Por: Diario Digital Castelo Branco/Lusa
Um festival anual de música e outras atividades artísticas estão em risco no distrito de Castelo Branco, devido ao corte previsto de 38 por cento no apoio da Direção Geral das Artes (DGArtes) a entidades artísticas.
Um festival anual de música e outras atividades artísticas estão em risco no distrito de Castelo Branco, devido ao corte previsto de 38 por cento no apoio da Direção Geral das Artes (DGArtes) a entidades artísticas.
No distrito, houve quatro entidades apoiadas pela DGArtes em 2011 e todas se opõem à medida, vendo-se obrigadas a cortar atividades que já consideram escassas para uma região desfavorecida como o interior do país.
O Conservatório de Música de Castelo Branco recebeu 22 mil euros de apoio financeiro em 2011 para organizar o festival Primavera Musical, que incluiu seis concertos de música erudita entre abril e junho.
Agora, tal como todas as outras entidades apoiadas pela DGArtes, a instituição terá de apresentar até 15 de dezembro um plano de atividades reformulado, contando com um corte de 38 por cento.
Carlos Semedo, diz que é preciso "ponderar se é realmente possível continuar a fazer o festival", o responsavel espera que "ainda haja alterações" ao anunciado, porque "o corte previsto é chocante e recai sobre algo que já estava contratualizado”.
Por seu turno, Rui Sena, diretor da associação Quarta Parede, alerta: "Portugal não é todo igual e fazer cortes na Covilhã não é o mesmo que cortar em Lisboa ou no Porto".
A falta de empresas e de população são duas das fragilidades com que a associação se tem deparado ao realizar atividades de arte contemporânea há dez anos e que têm sido superadas com o apoio da DGArtes, de 80 mil euros em 2011.
O corte "vai obrigar a reduzir o número de ações" e eliminar a publicidade de eventos.
A entidade que mais recebe da DGArtes no distrito de Castelo Branco é o Teatro das Beiras, a única companhia profissional da região, sedeada na Covilhã, à qual foram atribuídos 224 mil euros em 2011.
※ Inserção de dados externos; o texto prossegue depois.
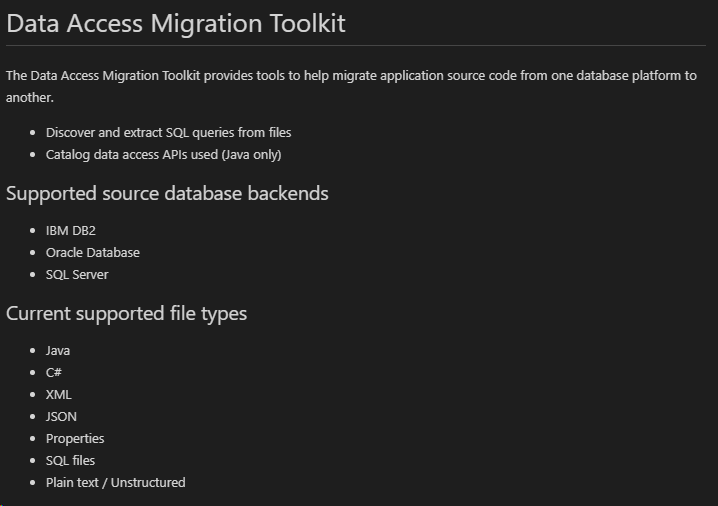This screenshot has width=718, height=506.
Task: Select the XML file type entry
Action: click(59, 394)
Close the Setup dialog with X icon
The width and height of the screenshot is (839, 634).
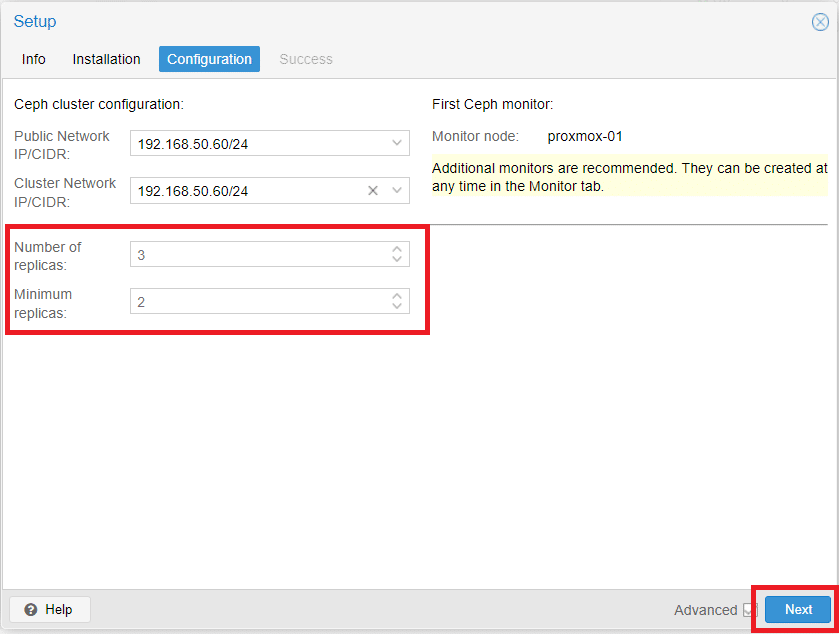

Fernando Sena, diretor da companhia, pretende "ultrapassar a situação sem ter que despedir nenhum dos dez trabalhadores no quadro”.
O corte nas atividades "é lógico. Não há outra forma de fazer as coisas", reconheceu.
Para a companhia, "o que é emblemático é manter a capacidade de criação de espetáculos", sublinha.
Alxandre Barata, membro da Estação Teatral da Beira Interior (ESTE), também admite "cortes em várias atividades" e "elencos reformulados" nalguns espetáculos.
Os detalhes ainda estão por definir, mas aquele responsável considera o desinvestimento "brutal", sobretudo por se realizar "numa área que já tem tão pouco, um valor ínfimo no Orçamento de Estado”.
A ESTE recebeu cerca de 64 mil euros em 2011.